When I was growing up, with the ’91 World Cup, it was really new. My dad bought me a video tape of all of the games from China when they played there and I just watched it all the time, and [read] every Soccer America [Magazine] and everything they were ever in. They were my true heroes, and honestly they still are. You look at these people and the duration of their career, and how they’ve carried themselves and how they’ve taken care of their bodies. I thought I was a pretty good athlete, and then you look around and think, these women are incredible athletes, and I’m honored to be in their lives and have played with them.

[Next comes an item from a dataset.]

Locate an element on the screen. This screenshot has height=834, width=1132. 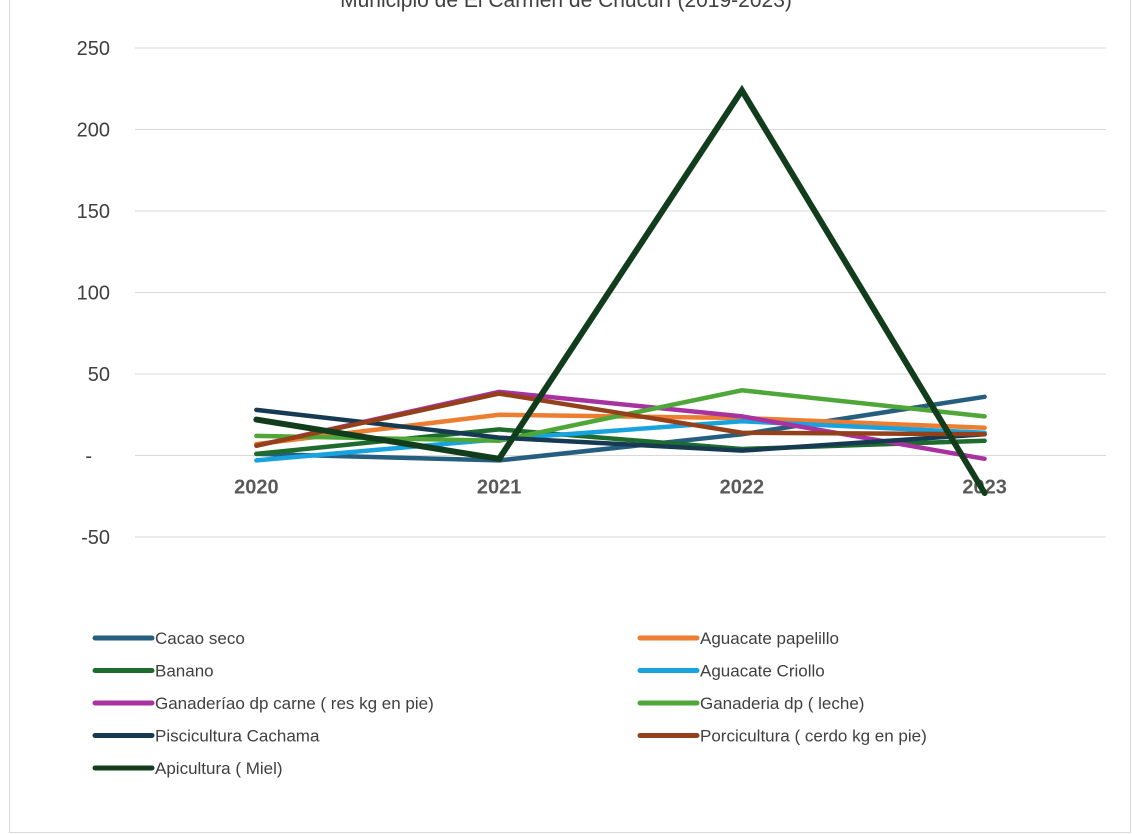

What were you like as a little kid?
Oh my god, I was such a tomboy. I think I was more of a little boy than my brother. I loved to be outdoors. Besides soccer, I was so into skateboarding — I had a subscription to Thrasher Magazine. My dad built me a quarter-pipe and we would put it in our little cul-de-sac and I would ride my little skateboard. I thought I was so cool. And I wasn’t! I wasn’t at all! But then I wasn’t very good.
I also thought I was going to be a big-time celebrity actress in Hollywood. Then I took an acting class in seventh grade and basically my parents told me that I needed to stick with soccer, because I was terrible. I wasn’t a wild child, I was a good little kid, but I was bizarre. I just lived in the fantasy world that I was going to be some major superstar either through skateboarding and acting. So random.
Were you always so into soccer? Did you ever think about quitting or did you always know that you wanted to do this for the rest of your life?
No, around the time I was doing the acting classes, I actually quit soccer. My dad is a great guy, but he wasn’t the guy that’s going to sit down and help us with math problems or anything. He was more like, “Ok, well you’re going to latch on to soccer and I’m going to push you as much as I can.” He was definitely an integral part of where I am today, but he also, at a young age, really, really pushed us. We had to go out and practice soccer, do this fast footwork everyday. He put goals in the backyard and stuff. For me, who was this happy-go-lucky, free spirited kid, who was wanting to skateboard and had crazy chapped lips and a semi-mullet…. I was like, no, this is too much for me at this age! So I quit, and I think it was more of a way to rebel against my dad.
But it was a perfect time: I got to do the acting classes that I was interested in and weed that out of my life once I knew that was not right. Then I found my way back to soccer after I barely took a year off, and that’s when I fell in love. From then on, I was practicing on my own. Basically from eighth grade on I had this burning desire to be the best at soccer I could ever be, and no one was going to be able to break that, whatever they said to me. I would juggle, I would train with by brother’s high school team, my dad put these goals in the backyard. I mean, everyone works hard, and I’m sure everyone was working just as hard, but in my head I was telling myself, ‘I’m doing more than anybody.’ I had this fear of failure, but I was also just going for it. I love this sport, this is my ticket out of Indiana. If I couldn’t be a celebrity through skateboarding or acting then soccer here I come!
What’s your favorite meal?
Well I love middle eastern food. There’s this place in DC called Lebanese Taverna and it’s probably my favorite thing ever. Chicken shawarma? I could eat that all day.
There’s this place we go to when we’re in Portugal for the Algarve Cup every March called the Clay Oven, it’s an Indian restaurant, it’s so good. So delicious. That rivals Lebanese Taverna.
I’ll check it out next time I’m in Portugal.
Clay Oven. Little hole-in-the-wall. It’s amazing. Write it down. I don’t know how much you frequent the Algarve, but if you’re there….
Totally, it’s one of my favorite vacation spots.